Шрифт:
Я был вполне готов выступить против Ордена.
– Что это за город? – спросил я.
– Ганнибал, – ответила Энея, пытаясь удержать скользкий каяк.
Пришлось мне взять фонарик в зубы и подхватить проклятую лодчонку второй рукой. И лишь когда мы добрели до берега и я, опустив каяк на землю, снова взял фонарь в руку, я наконец сказал:
– А, Сент-Питерсберг.
Недаром я столько часов провел в талиесинской библиотеке за чтением древних печатных книг.
Энея задумчиво кивнула.
– Это безумие. – Я повел лучом фонарика вдоль пустынной улицы, по кирпичной стене пакгауза, вниз, к темной реке. Течение было ужасающе быстрым. Только безумец мог рискнуть пуститься в плавание.
– Да, – согласилась Энея. – Безумие.
Холодные струи дождя стекали с ее капюшона.
Я обошел каяк и взял ее за руку.
– Ты видишь будущее. Когда мы должны встретиться снова?
Она стояла, опустив голову, и я не видел ее лица. В руке, которую я отчаянно сжимал сквозь полу пончо, жизни было не больше, чем в засохшей ветке. Она что-то проговорила, но так тихо, что я ничего не расслышал сквозь шум дождя и рев воды.
– Что? – переспросил я.
– Я невижу будущее. Я помню отдельные его фрагменты.
– Какая разница?
Энея вздохнула и подошла поближе. Было холодно, и наше дыхание, превращаясь в пар, в самом буквальном смысле слова смешивалось в воздухе. От тревожного ожидания отчаянно забилось сердце.
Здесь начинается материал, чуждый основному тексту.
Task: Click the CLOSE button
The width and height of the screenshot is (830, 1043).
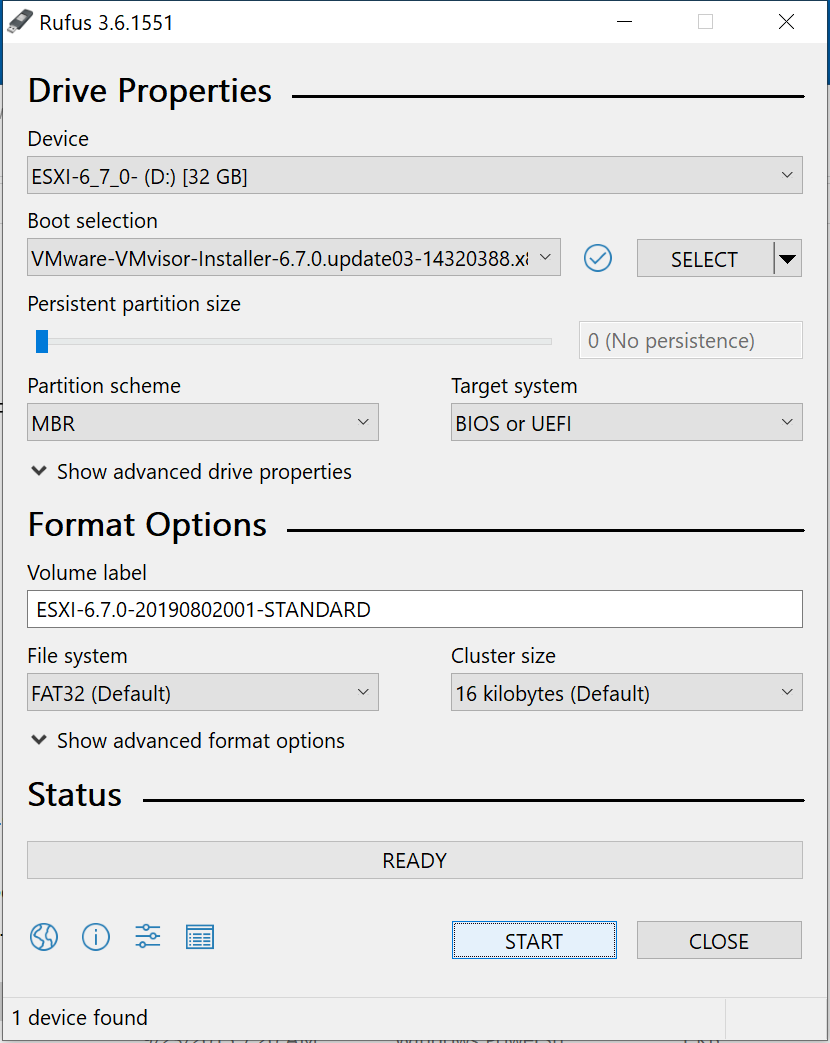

– Разница в том, – объяснила она, – что видение – однозначно, воспоминание… ну, это совсем другое.
Я покачал головой. Дождь, стекая с капюшона, заливал мне глаза.
– Не понимаю.
– Помнишь день рождения Бетс Кимбол? Когда Джев играл на рояле, а Кикки упился до бесчувствия?
– Ну? – Меня уже раздражала эта дискуссия – посреди ночи, посреди дождя, посреди нашей разлуки.
– Когда это было?
– Что?
– Когда это было? – повторила она. Позади нас воды Миссисипи вырывались из мрака, чтобы в следующее мгновение вновь исчезнуть, умчаться во мрак со скоростью монорельсового поезда.
– В апреле. Нет, в начале мая. Точно не помню.
Энея кивнула.
– А как был одет в тот вечер мистер Райт?
У меня еще ни разу не возникало такого желания наорать на Энею или отшлепать ее. Ни разу – до этой минуты.
– Откуда мне знать? Зачем вспоминать?
– А ты попробуй.
Я тяжело вздохнул и устремил взгляд на темные холмы в черноте ночи.
– Вот дерьмо, ну не помню я… в сером шерстяном костюме? Да, точно, помню, он стоял у рояля, и на нем был серый шерстяной костюм. Ну тот, с большими пуговицами.
Энея снова кивнула.
– День рождения Бетс мы отмечали в середине марта, – проговорила она сквозь завесу дождя. – А мистер Райт не пришел, потому что простудился.
– Ну и? – Я уже знал, к чему она ведет.
– Ну и я помню отдельные фрагменты будущего, – повторила она, и в ее голосе послышались слезы. – Я боюсь полагаться на эти воспоминания. Если я скажу, когда мы должны встретиться снова, это может оказаться как серый костюм мистера Райта.
Одну долгую минуту я молчал. Капли дождя колотили по воде, словно крохотные кулачки по крышке гроба. Наконец я кивнул:
– Угу.
Энея подошла совсем близко и обвила меня руками. Зашуршали, соприкоснувшись, наши пончо. Я почувствовал, как пробежала дрожь у нее по спине. Она отступила на шаг:
– Дай мне, пожалуйста, фонарик.
Я молча протянул ей фонарь. Энея откинула нейлоновый фартук на крохотном кокпите каяка и осветила вделанную в фибропластовый корпус деревянную панель. На панели была единственная красная кнопка.
– Видишь?
– Ага.
– Не трогай ее, что бы ни случилось.
Скажу честно, это меня здорово рассмешило. Среди книг, которые я прочел в библиотеке Талиесина, были абсурдистские пьесы типа «В ожидании Годо». У меня возникло ощущение, что нас здесь затопило потоком сюра и абсурда.
– Я серьезно, – сказала Энея.
– Зачем нужна кнопка, если ее нельзя трогать? – поинтересовался я, вытирая мокрое от дождя лицо.
Энея покачала головой:
– Не трогай ее до тех пор, пока у тебя не останется иного выхода.
– А как я узнаю, детка, что иного выхода не осталось?